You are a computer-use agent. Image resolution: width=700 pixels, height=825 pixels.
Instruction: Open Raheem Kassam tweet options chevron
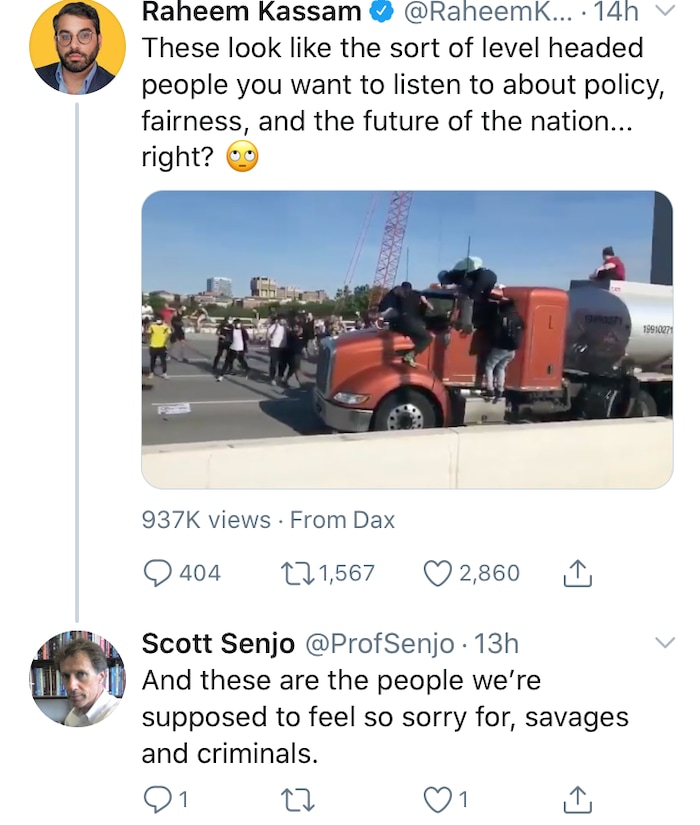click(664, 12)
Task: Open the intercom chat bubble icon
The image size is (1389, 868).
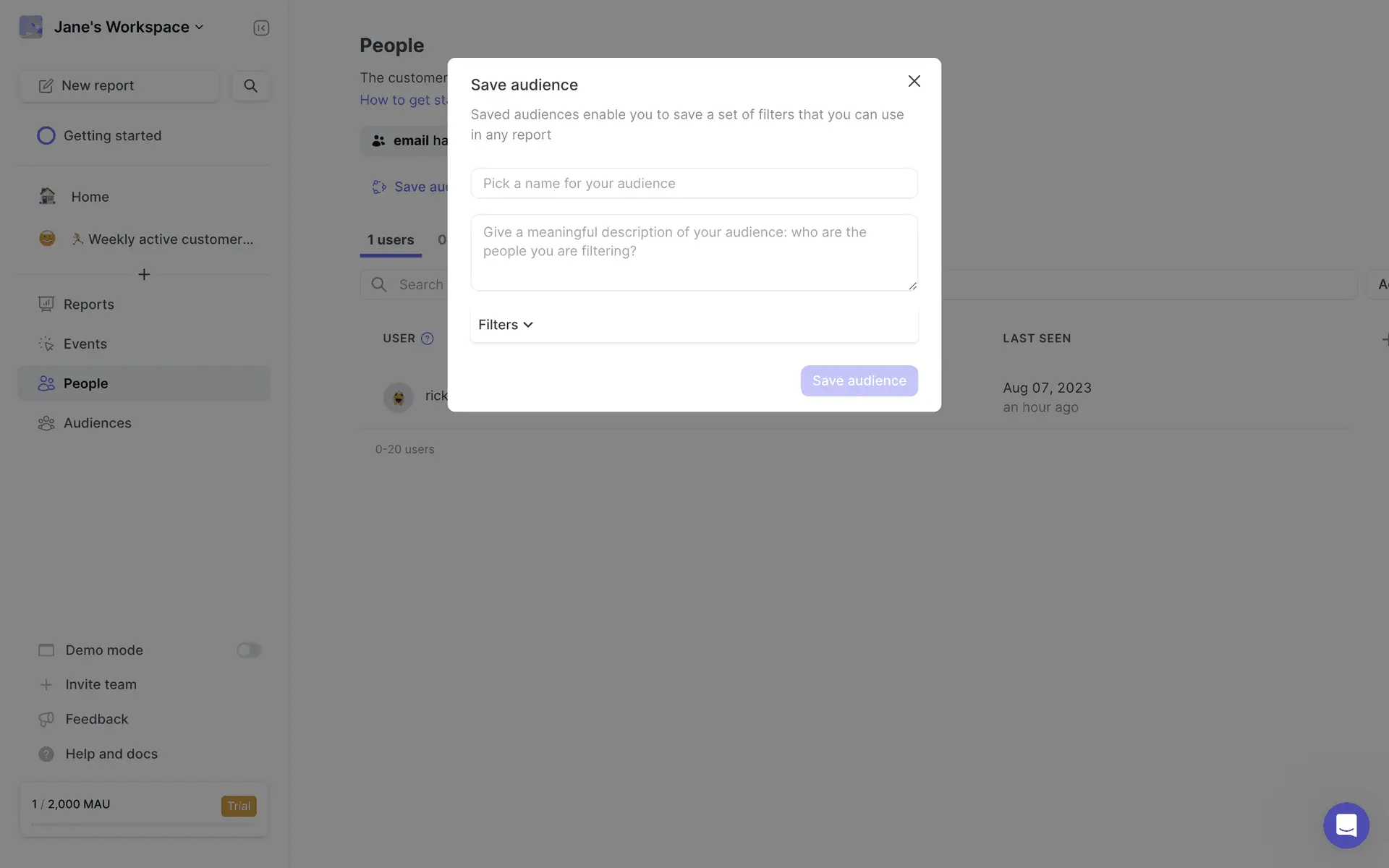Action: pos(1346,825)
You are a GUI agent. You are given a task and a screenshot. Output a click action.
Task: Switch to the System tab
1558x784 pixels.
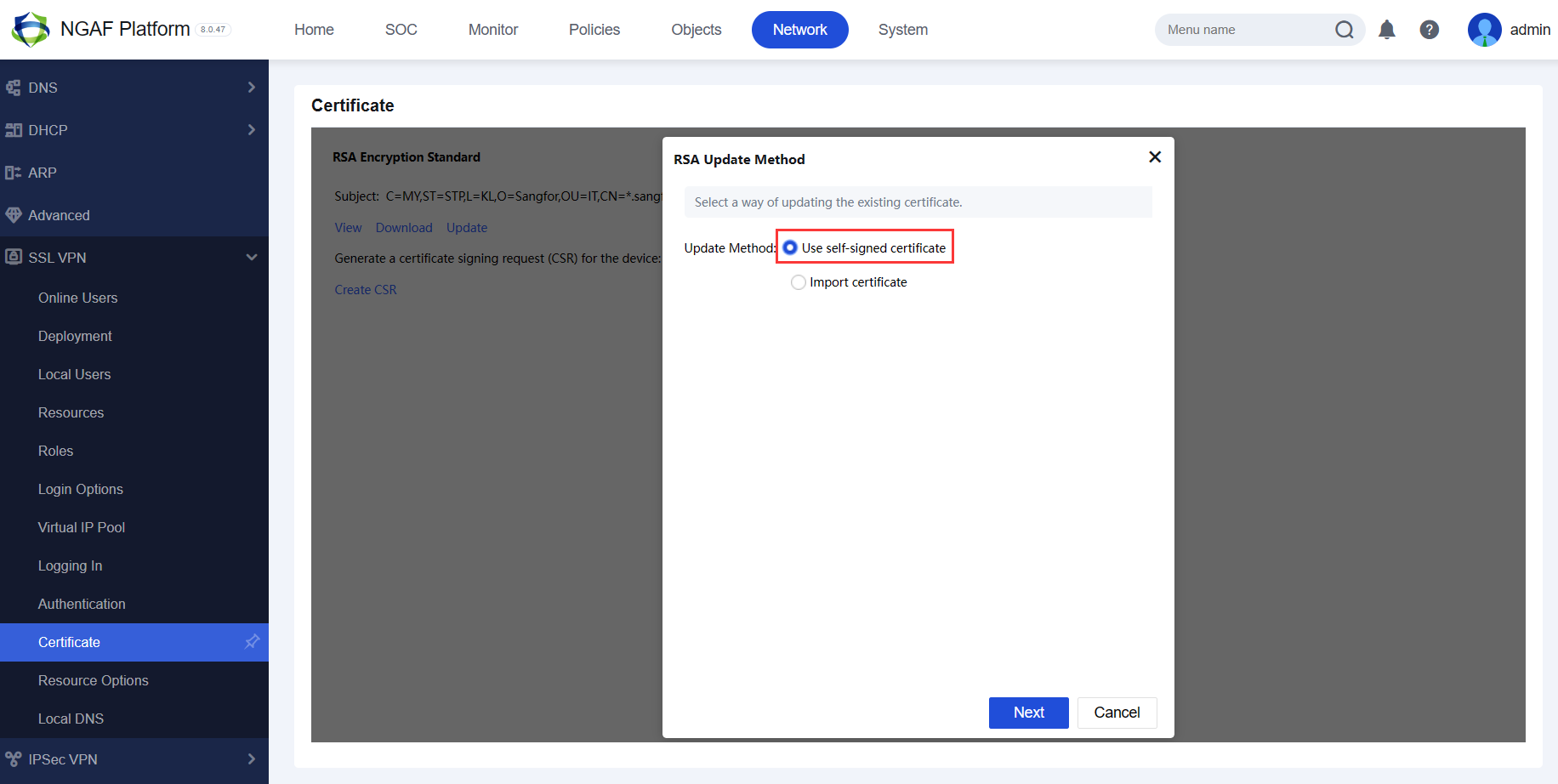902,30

● THE TASK
Count the lines in the entries above that contain the string "pixels", matching case exactly. Reply with the number only.

● TASK ANSWER
2